Our February writing circle happened on Valentine’s Day and our theme was LOVE. The next circle will be March 21st, 9:30am – 11:30am, in the Parish Hall of Calvary Church in Summit, and “Entering the Stillness” will be our theme.
A special thanks goes to Lisa Brown, Nancy Burgas (joining our circle again from Santa Fe), Marge Dukes and Susan Maitner, and to our two newest contributors, Robert Gamble and Rosalind Seneca, for sharing their writings.
We opened the February circle with a variety of readings about love. Eileen Gerety read THAT LIVES IN US by Rumi. We begin with that here, followed by our own pieces. We hope you will enjoy them all. Collectively, they speak to Love’s Invitation: the call and the response, living side by side.
That Lives In Us by Rumi
If you put your hands on this oar with me,
they will never harm another, and they will come to find
they hold everything you want.
If you put your hands on this oar with me, they would no longer
lift anything to your
mouth that might wound your precious land-
that sacred earth that is
If you put your soul against this oar with me,
the power that made the universe will enter your sinew
from a source not outside your limbs, but from a holy realm
that lives in us.
Exuberant is existence, time a husk.
When the moment cracks open, ecstasy leaps out and devours space;
love goes mad with the blessings, like my words give.
Why lay yourself on the torturer’s rack of the past and future?
The mind that tries to shape tomorrow beyond its capacities
will find no rest.
Be kind to yourself, dear- to our innocent follies.
Forget any sounds or touch you knew that did not help you dance.
You will come to see that all evolves us.
If you put your heart against the earth with me, in serving
every creature, our Beloved will enter you from our sacred realm
and we will be, we will be
(From ‘Love Poems From God’ by Daniel Ladinsky)

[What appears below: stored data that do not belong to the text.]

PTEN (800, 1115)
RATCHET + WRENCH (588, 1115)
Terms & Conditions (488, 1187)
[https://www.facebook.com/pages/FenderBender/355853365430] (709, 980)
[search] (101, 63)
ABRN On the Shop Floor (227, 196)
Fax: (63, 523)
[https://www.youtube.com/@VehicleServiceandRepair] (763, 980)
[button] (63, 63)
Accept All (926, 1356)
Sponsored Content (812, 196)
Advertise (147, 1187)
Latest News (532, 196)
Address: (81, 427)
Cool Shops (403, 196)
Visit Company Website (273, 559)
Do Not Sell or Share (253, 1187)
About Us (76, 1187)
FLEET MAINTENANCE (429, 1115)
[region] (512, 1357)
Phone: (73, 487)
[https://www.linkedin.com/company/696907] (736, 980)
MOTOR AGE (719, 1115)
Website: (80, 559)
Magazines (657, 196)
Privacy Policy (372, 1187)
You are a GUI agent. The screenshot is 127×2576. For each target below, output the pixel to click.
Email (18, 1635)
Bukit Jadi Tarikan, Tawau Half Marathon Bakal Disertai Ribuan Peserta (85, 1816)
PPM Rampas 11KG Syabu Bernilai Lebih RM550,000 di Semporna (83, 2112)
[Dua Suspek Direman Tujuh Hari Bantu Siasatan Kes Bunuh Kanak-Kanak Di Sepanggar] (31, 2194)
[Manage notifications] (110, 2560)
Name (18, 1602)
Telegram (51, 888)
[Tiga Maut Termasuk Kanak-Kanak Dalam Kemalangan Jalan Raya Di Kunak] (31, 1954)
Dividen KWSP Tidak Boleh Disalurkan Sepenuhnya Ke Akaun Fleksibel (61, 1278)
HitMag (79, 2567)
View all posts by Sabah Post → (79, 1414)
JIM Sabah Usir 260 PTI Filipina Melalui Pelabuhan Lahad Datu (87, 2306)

Ode to Matthew – January 2015 by Lisa Brown
I could not look anywhere but down
What did I do?
What did I not do?
For my lost boy
I felt the weight so heavy,
It was hard to even stand straight.
As time passes I am finding a lightening
of my sorrow
As I try to hold steady for Zackery
To continue on slowly
One step at a time
Seeing a way forward,
Yet still with a part missing that I can never get back
I try for those who are left with me,
to see the life ahead.
Love is . . . by Nancy Burgas
. . . the kiss of a snowflake upon a toddler’s eye
the whisper of wind through the willows at dawn
the promise of tomorrow in the twilight sky
a tear streaming down a bereaved widow’s face
an old man’s plea to see his long-dead wife
the sob of a child as she buries her dog
Love dances down the aisle with the bride and groom
Screeches with joy as the infant is born
Whirls and swirls when the soldier gets back
Love cradles the urn holding ashes of a son
As his dad drives him finally home
It keeps on going when hope feels gone
Love is a shiny white box
Tied with a turquoise bow
A gift emitting great light
Love whispers to me
‘Have a happy dream’
Kite Flying by Margaret A. Dukes
It flies high by a thin thread
snaps with the burst of wind
I pull on the taut string
It dips, floats, bobs.
Wind changes everything:
when it slackens
I will run down the street
to keep my kite in the sky.
Calvary Parish by Robert Gamble
Calvary Parish Episcopal Church
gray stone on the outside
nine sit in a circle of steel chairs
centered in the ancient hall
holding poems of love and warmth.
If You Want To Know Love ~ Haiku by Lorri Lizza
Don't torture yourself.
Light enters every space.
Pour yourself, Sweet One.
Sometimes by Susan Abbott Maitner
The deer come closer
Resists the urge to run
It happened to me twice
A six-point Stag
Three days after your death
A white doe
While rounding the bend
On a dreary morning
Praying with Box Trucks by Susan Abbott Maitner
Driving east on Route 24
And thinking about love in all its guises
Two winter-grimed box trucks
Words half hidden on the rollup of one
Salt-streaked imperative on the side of the other:
No rosy romance in these missives
But hey I take them for all they’re worth:
Renew the fabric of my life
Restore the tired and the truculent
The rhythm rocks me on
Love letters leading home
Pain Needs Love by Rosalind Seneca
In the dark cave I sit alone hugging my knees and suffer.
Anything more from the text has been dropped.